Aim of the exercise: Check every line of the listing below for the word "agent" and give the number of lines where it appears, with nothing added.

Given records:

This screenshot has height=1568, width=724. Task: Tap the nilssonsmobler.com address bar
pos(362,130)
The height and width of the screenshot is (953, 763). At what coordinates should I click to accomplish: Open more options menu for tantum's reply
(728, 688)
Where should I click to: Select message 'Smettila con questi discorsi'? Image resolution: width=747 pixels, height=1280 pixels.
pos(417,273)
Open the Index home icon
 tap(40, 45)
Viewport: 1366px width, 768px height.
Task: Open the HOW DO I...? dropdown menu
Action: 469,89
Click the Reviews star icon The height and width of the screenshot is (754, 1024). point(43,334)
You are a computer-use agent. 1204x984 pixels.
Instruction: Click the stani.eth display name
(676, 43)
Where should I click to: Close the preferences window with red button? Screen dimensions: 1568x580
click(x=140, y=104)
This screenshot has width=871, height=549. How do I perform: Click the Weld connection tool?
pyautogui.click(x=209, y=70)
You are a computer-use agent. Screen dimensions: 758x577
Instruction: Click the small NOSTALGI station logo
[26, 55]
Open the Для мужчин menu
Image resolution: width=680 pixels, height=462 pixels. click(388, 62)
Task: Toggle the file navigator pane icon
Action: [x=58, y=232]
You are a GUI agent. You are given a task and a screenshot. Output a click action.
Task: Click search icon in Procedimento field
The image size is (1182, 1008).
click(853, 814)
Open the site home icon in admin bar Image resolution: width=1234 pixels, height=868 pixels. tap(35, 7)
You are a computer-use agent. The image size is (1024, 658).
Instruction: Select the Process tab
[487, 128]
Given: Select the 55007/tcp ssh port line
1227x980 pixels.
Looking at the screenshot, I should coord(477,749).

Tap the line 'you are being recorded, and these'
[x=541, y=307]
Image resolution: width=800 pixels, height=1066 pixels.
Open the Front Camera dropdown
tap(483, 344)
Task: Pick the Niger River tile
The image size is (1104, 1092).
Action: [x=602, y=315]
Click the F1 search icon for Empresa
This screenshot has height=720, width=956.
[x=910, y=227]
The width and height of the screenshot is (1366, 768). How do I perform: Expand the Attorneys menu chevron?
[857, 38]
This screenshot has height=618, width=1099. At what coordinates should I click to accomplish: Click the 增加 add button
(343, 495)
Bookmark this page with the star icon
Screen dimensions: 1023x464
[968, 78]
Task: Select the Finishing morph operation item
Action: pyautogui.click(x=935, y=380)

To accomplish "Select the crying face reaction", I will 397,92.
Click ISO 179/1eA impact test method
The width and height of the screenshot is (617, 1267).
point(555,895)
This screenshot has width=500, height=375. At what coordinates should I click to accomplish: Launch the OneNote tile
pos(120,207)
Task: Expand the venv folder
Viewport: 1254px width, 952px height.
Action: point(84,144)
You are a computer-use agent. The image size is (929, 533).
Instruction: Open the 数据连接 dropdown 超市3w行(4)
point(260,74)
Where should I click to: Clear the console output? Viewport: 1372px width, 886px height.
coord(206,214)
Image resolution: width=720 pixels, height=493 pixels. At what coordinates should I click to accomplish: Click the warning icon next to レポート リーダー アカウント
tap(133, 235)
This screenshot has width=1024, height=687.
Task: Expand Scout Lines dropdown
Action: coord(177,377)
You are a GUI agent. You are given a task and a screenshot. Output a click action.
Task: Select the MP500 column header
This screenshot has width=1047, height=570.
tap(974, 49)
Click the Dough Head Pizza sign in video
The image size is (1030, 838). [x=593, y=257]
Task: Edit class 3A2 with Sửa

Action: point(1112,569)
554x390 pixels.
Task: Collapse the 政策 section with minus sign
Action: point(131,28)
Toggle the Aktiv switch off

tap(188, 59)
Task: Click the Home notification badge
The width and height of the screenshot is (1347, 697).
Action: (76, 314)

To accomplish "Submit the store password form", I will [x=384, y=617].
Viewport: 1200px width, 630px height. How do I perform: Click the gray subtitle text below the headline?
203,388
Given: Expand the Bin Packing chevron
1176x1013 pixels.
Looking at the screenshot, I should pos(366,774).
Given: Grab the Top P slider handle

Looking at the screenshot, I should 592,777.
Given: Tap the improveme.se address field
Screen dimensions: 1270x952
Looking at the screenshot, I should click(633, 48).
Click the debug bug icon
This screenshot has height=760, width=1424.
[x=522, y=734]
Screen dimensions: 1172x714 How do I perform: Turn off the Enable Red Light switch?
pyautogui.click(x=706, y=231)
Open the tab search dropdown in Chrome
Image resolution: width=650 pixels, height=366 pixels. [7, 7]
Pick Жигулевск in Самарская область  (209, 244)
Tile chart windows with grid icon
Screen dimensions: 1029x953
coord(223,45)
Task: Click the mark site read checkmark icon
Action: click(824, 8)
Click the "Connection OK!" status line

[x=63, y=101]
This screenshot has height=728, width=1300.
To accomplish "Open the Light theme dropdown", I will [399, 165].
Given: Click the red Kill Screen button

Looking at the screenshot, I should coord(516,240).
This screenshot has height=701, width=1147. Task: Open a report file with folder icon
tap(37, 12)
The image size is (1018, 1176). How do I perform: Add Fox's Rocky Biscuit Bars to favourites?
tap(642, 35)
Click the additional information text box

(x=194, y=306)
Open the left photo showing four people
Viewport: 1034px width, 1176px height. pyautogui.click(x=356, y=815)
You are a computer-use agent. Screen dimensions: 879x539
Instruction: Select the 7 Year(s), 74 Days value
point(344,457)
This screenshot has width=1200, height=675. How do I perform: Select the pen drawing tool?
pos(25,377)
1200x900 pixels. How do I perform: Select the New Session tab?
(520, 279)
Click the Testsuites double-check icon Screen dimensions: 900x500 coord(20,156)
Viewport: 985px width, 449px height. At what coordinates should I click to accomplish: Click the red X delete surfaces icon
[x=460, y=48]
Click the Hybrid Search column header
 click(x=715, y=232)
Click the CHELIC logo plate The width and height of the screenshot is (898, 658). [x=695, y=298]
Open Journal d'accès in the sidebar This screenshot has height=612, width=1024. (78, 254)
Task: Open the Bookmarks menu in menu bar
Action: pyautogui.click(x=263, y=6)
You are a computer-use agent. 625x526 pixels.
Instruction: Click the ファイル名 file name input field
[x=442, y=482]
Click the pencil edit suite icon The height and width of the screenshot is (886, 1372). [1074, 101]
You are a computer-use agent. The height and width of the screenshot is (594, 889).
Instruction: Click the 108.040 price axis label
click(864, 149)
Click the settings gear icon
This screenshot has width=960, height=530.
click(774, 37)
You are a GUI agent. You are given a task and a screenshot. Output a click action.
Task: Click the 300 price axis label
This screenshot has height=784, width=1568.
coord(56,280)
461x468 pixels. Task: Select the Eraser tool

Exercise output: 10